___ RECORDS PROVIDED ___
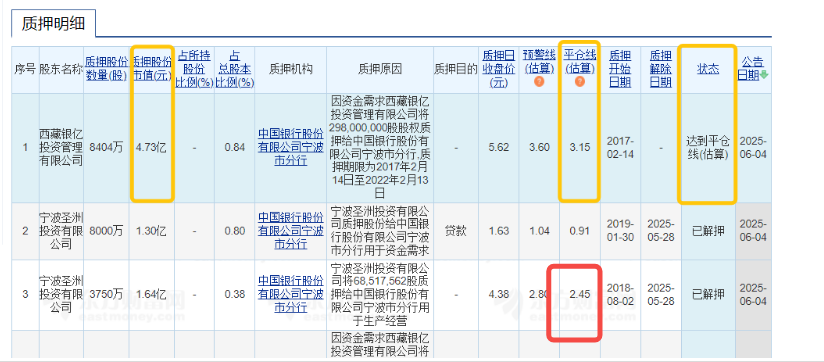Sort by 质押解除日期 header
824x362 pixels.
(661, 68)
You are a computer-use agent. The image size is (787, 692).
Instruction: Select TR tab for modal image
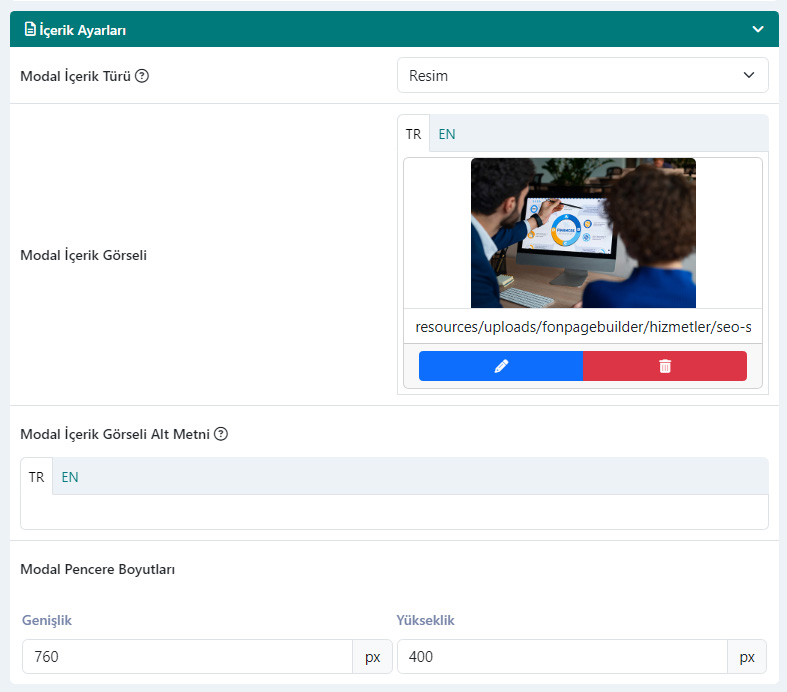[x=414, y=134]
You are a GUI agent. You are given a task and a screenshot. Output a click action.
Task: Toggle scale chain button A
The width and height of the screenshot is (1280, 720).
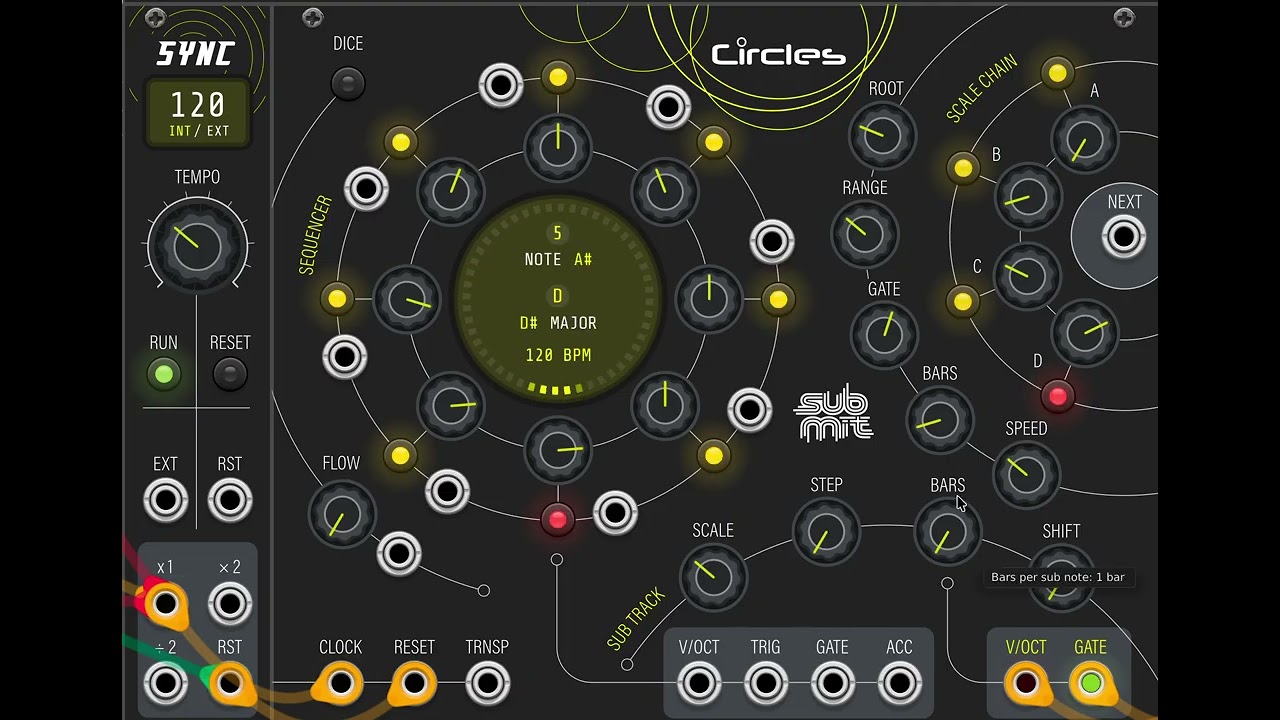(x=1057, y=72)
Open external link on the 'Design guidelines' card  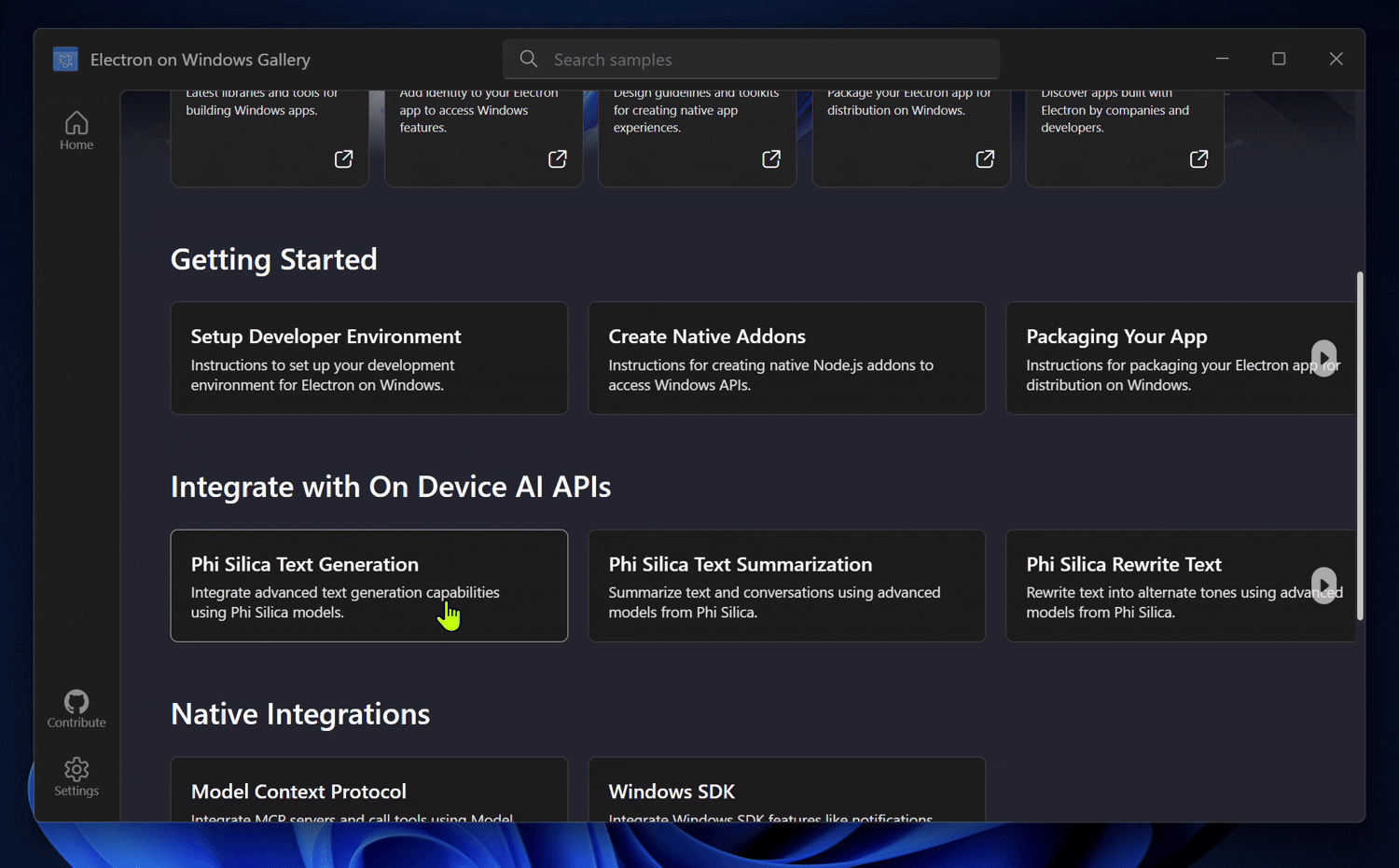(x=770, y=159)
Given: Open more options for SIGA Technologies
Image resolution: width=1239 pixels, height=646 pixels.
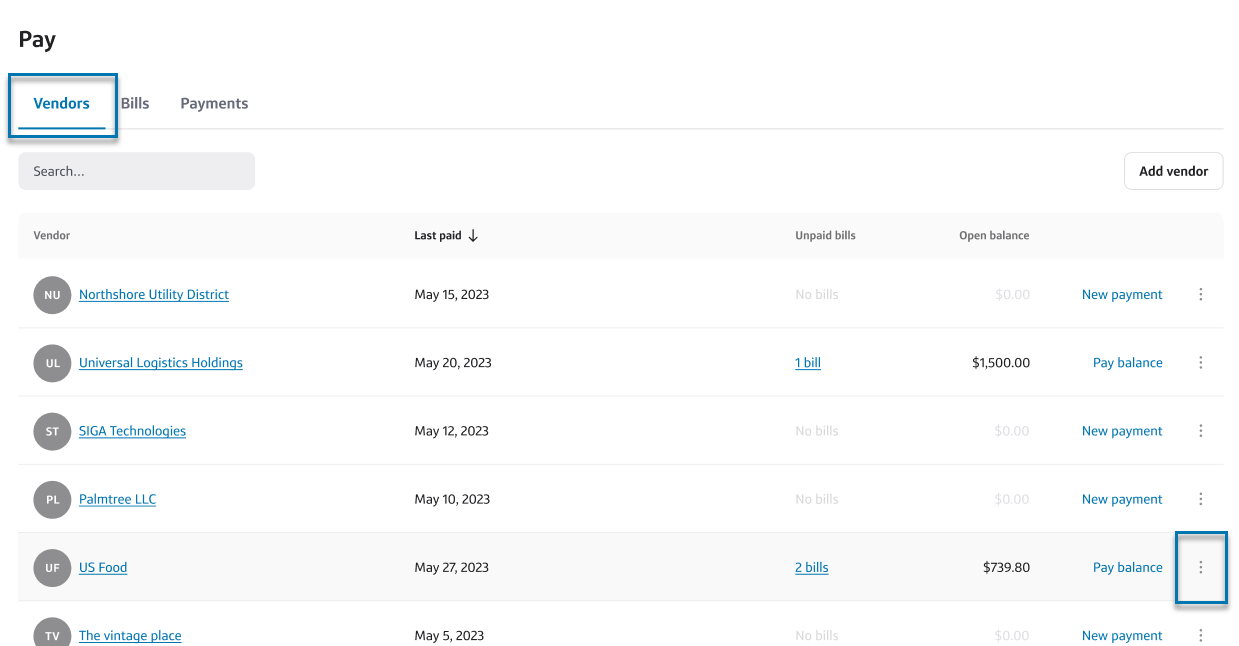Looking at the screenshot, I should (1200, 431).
___
___ RECORDS PROVIDED ___
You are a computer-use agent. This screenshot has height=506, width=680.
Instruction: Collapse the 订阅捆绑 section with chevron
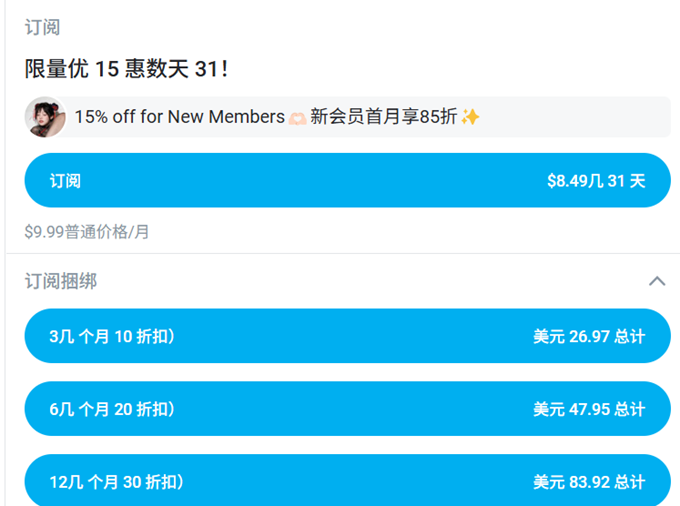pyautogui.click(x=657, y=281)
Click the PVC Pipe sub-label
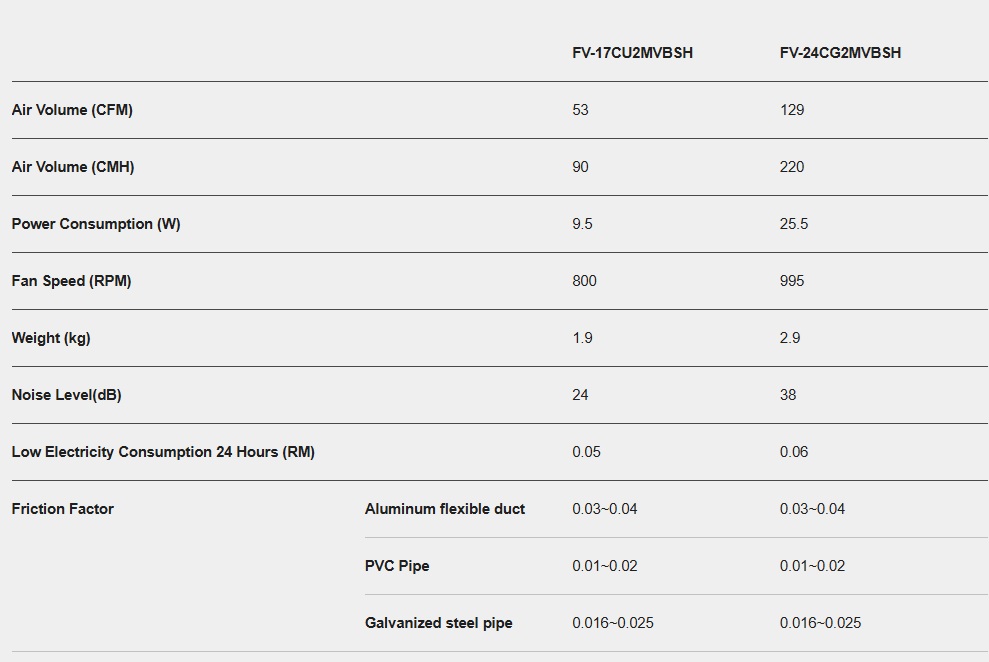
___
Copy each line of the data that contains the word "computer", leaving the other lines out.

You are a computer-use agent. The image size is (787, 692).
You are a computer-use agent. This screenshot has height=506, width=680.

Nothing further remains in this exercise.